From 'Omics to Multi-omics Technologies: the Discovery of Novel Causal Mediators.

机构信息

Population Health Research Institute, David Braley Cardiac, Vascular and Stroke Research Institute, Hamilton, ON, Canada.

Thrombosis and Atherosclerosis Research Institute, David Braley Cardiac, Vascular and Stroke Research Institute, Hamilton, ON, Canada.

出版信息

Curr Atheroscler Rep. 2023 Feb;25(2):55-65. doi: 10.1007/s11883-022-01078-8. Epub 2023 Jan 3.

DOI:10.1007/s11883-022-01078-8
PMID:36595202
原文链接:https://pmc.ncbi.nlm.nih.gov/articles/PMC9807989/
Abstract

PURPOSE OF REVIEW

'Omics studies provide a comprehensive characterisation of a biological entity, such as the genome, epigenome, transcriptome, proteome, metabolome, or microbiome. This review covers the unique properties of these types of 'omics and their roles as causal mediators in cardiovascular disease. Moreover, applications and challenges of integrating multiple types of 'omics data to increase predictive power, improve causal inference, and elucidate biological mechanisms are discussed.

RECENT FINDINGS

Multi-omics approaches are growing in adoption as they provide orthogonal evidence and overcome the limitations of individual types of 'omics data. Studies with multiple types of 'omics data have improved the diagnosis and prediction of disease states and afforded a deeper understanding of underlying pathophysiological mechanisms, beyond any single type of 'omics data. For instance, disease-associated loci in the genome can be supplemented with other 'omics to prioritise causal genes and understand the function of non-coding variants. Alternatively, techniques, such as Mendelian randomisation, can leverage genetics to provide evidence supporting a causal role for disease-associated molecules, and elucidate their role in disease pathogenesis.
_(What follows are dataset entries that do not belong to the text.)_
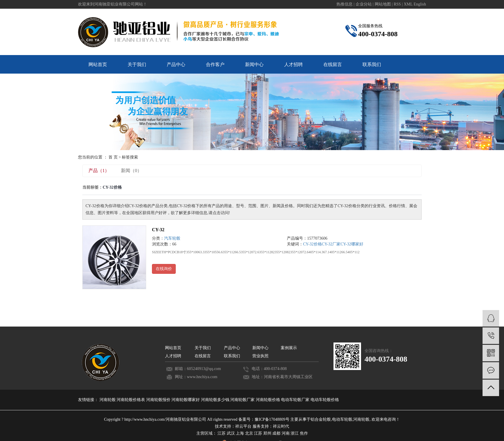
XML (408, 4)
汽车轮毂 (172, 238)
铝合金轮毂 (321, 419)
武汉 (231, 433)
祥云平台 (243, 426)
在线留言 (333, 64)
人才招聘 (293, 64)
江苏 (222, 433)
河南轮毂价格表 (131, 400)
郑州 (267, 433)
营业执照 (260, 356)
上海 (240, 433)
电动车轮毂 (342, 419)
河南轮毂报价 (159, 400)
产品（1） (99, 170)
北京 (249, 433)
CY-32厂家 (331, 244)
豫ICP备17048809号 (272, 419)
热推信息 (345, 4)
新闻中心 (254, 64)
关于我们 (137, 64)
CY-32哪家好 (352, 244)
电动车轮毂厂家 (296, 400)
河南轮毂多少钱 (216, 400)
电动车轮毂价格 (325, 400)
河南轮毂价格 (269, 400)
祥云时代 (281, 426)
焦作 (304, 433)
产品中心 (176, 64)
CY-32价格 (312, 244)
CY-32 (158, 229)
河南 (286, 433)
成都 (276, 433)
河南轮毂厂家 (243, 400)
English (420, 4)
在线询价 (164, 269)
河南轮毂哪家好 (186, 400)
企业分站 (364, 4)
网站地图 (383, 4)
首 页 (113, 157)
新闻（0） (131, 170)
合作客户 (215, 64)
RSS (397, 4)
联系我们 (372, 64)
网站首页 (98, 64)
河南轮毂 (108, 400)
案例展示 (289, 348)
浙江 (295, 433)
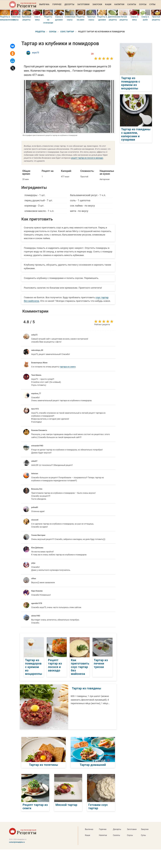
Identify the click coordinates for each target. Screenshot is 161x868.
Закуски (97, 4)
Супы (152, 4)
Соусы (143, 4)
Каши (108, 4)
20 (92, 54)
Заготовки (83, 4)
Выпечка (44, 4)
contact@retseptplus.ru (17, 842)
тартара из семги (68, 367)
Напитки (119, 4)
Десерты (69, 4)
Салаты (132, 4)
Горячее (57, 4)
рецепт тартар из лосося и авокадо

As technologies improve, costs for 'omics studies will continue to fall and datasets will become increasingly accessible to researchers. The intrinsically unbiased nature of 'omics data is well-suited to exploratory analyses that discover causal mediators of disease, and multi-omics is an emerging discipline that leverages the strengths of each type of 'omics data to provide insights greater than the sum of its parts.

摘要

综述目的

“组学研究提供了对生物实体(如基因组、表观基因组、转录组、蛋白质组、代谢组或微生物组)的全面描述。本文综述了这些类型的‘组学’的独特性质及其作为心血管疾病因果中介的作用。此外,还讨论了整合多种类型的‘组学’数据以提高预测能力、改善因果推断和阐明生物学机制的应用和挑战。

最新发现

随着多组学方法的应用越来越广泛,它们提供了正交证据,克服了单一类型的‘组学’数据的局限性。具有多种类型的‘组学’数据的研究改善了疾病状态的诊断和预测,并深入了解了潜在的病理生理机制,超越了任何单一类型的‘组学’数据。例如,基因组中的疾病相关基因座可以与其他‘组学’数据相结合,优先考虑因果基因,并了解非编码变异的功能。或者,孟德尔随机化等技术可以利用遗传学为与疾病相关的分子提供因果作用的证据,并阐明它们在疾病发病机制中的作用。随着技术的进步,‘组学’研究的成本将继续下降,数据集将越来越容易为研究人员获取。‘组学’数据固有的无偏性质非常适合探索性分析,以发现疾病的因果中介,而多组学是一个新兴的学科,利用每种类型的‘组学’数据的优势提供的见解大于其各部分的总和。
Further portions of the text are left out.